Evolving Deep Neural Networks

This post is by UT Austin grad student Jason Liang

Deep learning has revolutionized the field of machine learning in many ways. From achieving state-of-the-art results in many benchmarks and competitions to effectively exploiting the computational power of the cloud, deep learning has received widespread attention not just in academia but also in industry. Deep learning has helped researchers and scientists obtain state-of-the-art results in speech recognition, object detection, time-series prediction, reinforcement learning, sequential decision-making, video/image processing, and many other supervised and unsupervised learning tasks. One of the leaders in this field is Sentient Technologies, an AI startup based in San Francisco that specializes in financial trading, e-commerce, and healthcare applications using deep learning, evolutionary computation, and other machine learning and data science approaches. I am currently working as an intern at Sentient, developing ways to make deep learning not only easier to implement, but also more applicable to more general problem domains. This internship allows transferring my dissertation research to industry, and also gives me access to computational resources that makes such work possible.
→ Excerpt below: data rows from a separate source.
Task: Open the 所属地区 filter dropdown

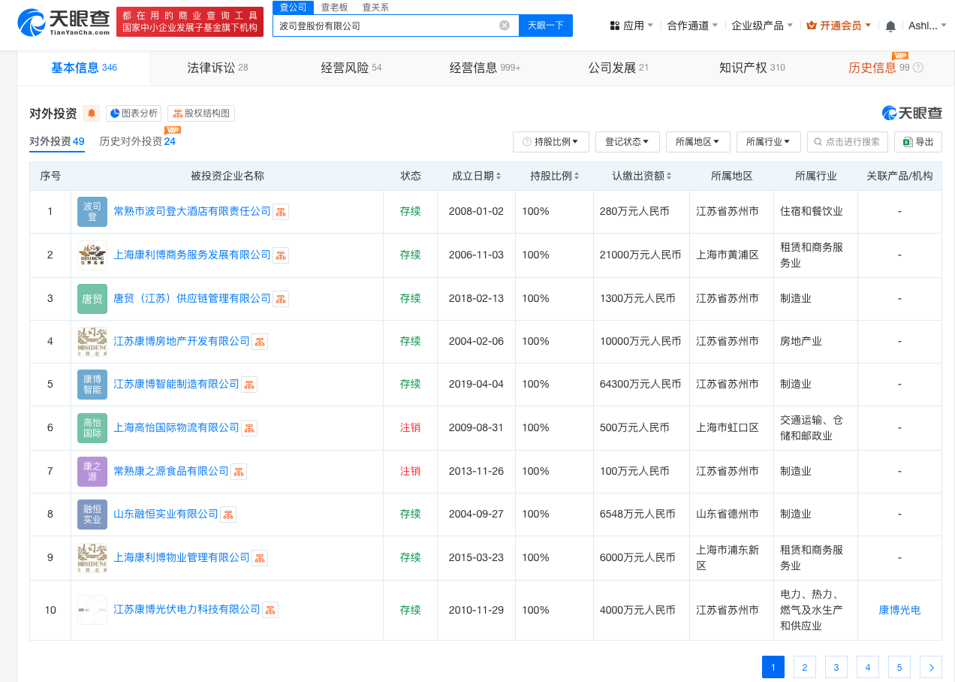Action: [697, 141]
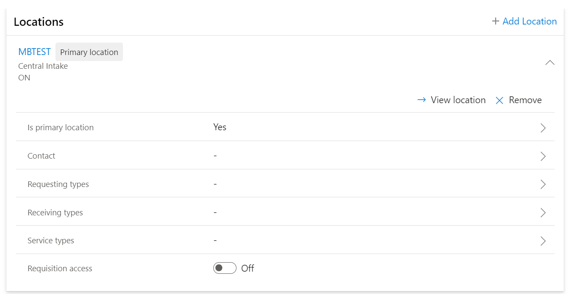
Task: Collapse the MBTEST location with the up chevron
Action: tap(550, 63)
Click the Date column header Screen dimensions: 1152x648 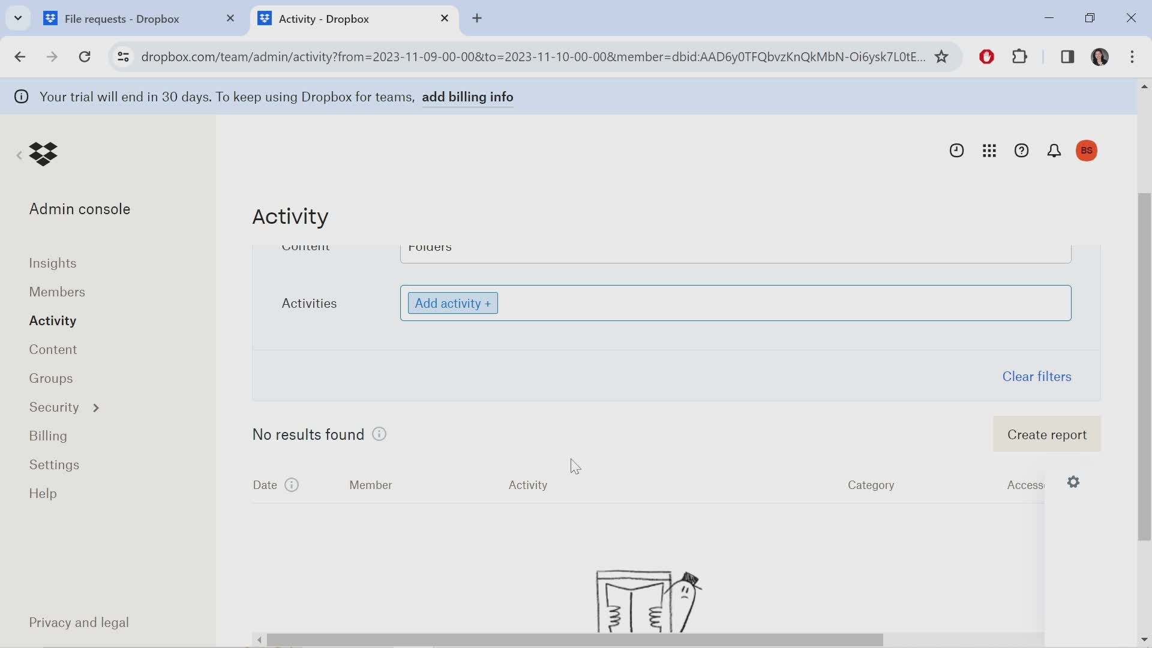[x=264, y=485]
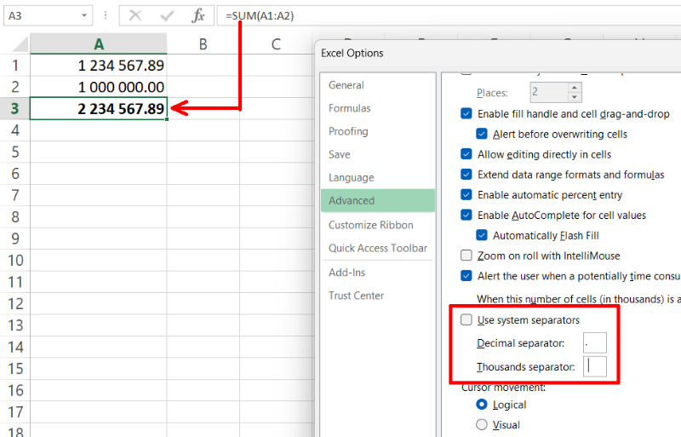The height and width of the screenshot is (437, 681).
Task: Click the Enter checkmark icon in formula bar
Action: (167, 15)
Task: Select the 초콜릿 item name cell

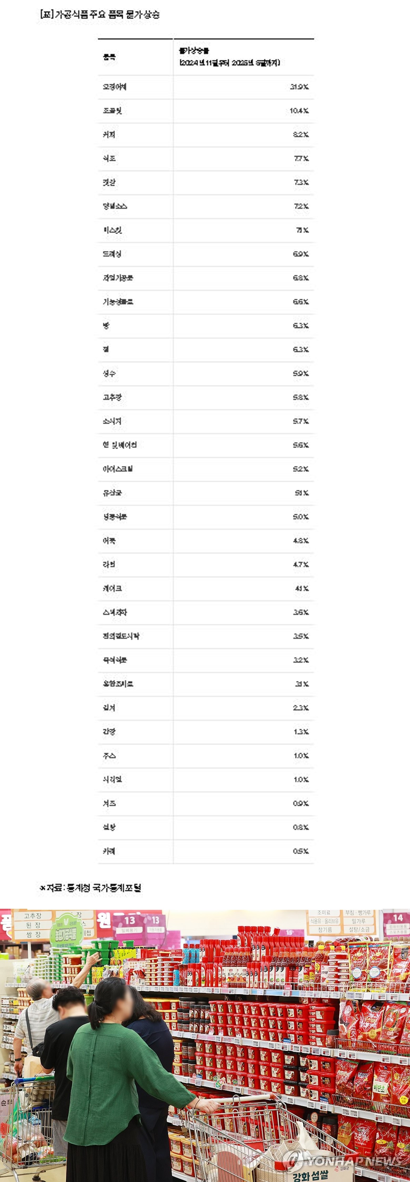Action: pyautogui.click(x=112, y=111)
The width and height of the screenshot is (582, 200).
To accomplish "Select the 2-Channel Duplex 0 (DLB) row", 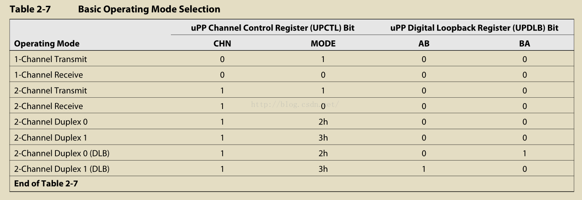I will click(x=291, y=153).

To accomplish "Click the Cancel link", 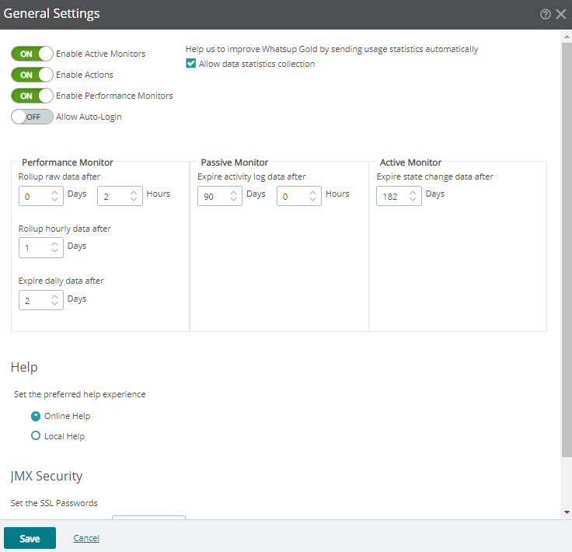I will click(x=86, y=538).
Deep learning, despite its newfound popularity among the machine learning and artificial intelligence community, is actually an extension of decades old neural network research; the major difference is that the size of both the datasets and available computing power have increased exponentially. One of the problems with deep learning is that the architecture design has a large impact on its performance and some problems require specialized architectures. For example, the Googlenet architecture (shown below), which won the 2014 Imagenet competition for image classification, contains specialized submodules which themselves are deep networks. Also, as the networks become more complex, the number of parameters and configurations that needs to be optimized increases as well. At Sentient, my advisor Risto Miikkulainen and I are developing evolutionary algorithms to automatically discover and train the best deep neural networks for a particular problem. Our vision is to eventually create a general framework that is applicable to any problem and uses machines to automate AI and machine learning research.

Googlenet architecture

One of the downsides of deep learning is that training a neural network is very computationally intensive. Most networks of moderate complexity and above take hours, if not days to train in machines with powerful GPUs. This compute cost is even worst for evolution of deep networks, since now there is a whole population of networks that must be trained and evaluated during every generation. Due to the immense computational requirements, evolutionary deep learning has been considered to be impractical until now. Fortunately, Sentient has developed a massively scalable evolutionary algorithm that runs on millions of CPUs all over the world  to evolve stock trading agents. We are currently extending it to utilize GPUs as well, to perform parallel training of each deep neural network simultaneously. This framework will eventually be scalable to hundreds of thousands of GPUs. Since GPUs are expensive and relatively rare, we are also looking at ways of utilizing also CPUs for training deep neural networks. If the training of a single network model can be parallelized across many CPU machines, then it is truly possible scale up evolution of neural nets to millions of machines.

As computing power becomes faster and cheaper, I believe that there is going to a lot newfound interest in applying evolutionary algorithms to deep networks. This approach should be particularly useful in automatic discovery of new architectures for new problem domains, such as understanding cluttered images, video, and natural language, as well as reinforcement learning and sequential decision making. This process will depend on extreme computational resources, thereby making it productive to combine the resources of academia and industry.